──────── Input data
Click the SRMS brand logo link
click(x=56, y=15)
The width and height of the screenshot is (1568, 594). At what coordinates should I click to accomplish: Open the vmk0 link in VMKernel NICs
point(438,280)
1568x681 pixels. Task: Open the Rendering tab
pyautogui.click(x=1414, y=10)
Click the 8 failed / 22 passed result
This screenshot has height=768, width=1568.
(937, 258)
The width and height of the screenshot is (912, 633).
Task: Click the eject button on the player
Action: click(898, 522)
────────────────
Assignment:
All of the lines above must be returned exactly as they stand.

Task answer:
Click the SRMS brand logo link
click(x=56, y=15)
The width and height of the screenshot is (1568, 594). At what coordinates should I click to accomplish: Open the vmk0 link in VMKernel NICs
point(438,280)
1568x681 pixels. Task: Open the Rendering tab
pyautogui.click(x=1414, y=10)
Click the 8 failed / 22 passed result
This screenshot has height=768, width=1568.
(937, 258)
The width and height of the screenshot is (912, 633).
Task: Click the eject button on the player
Action: click(898, 522)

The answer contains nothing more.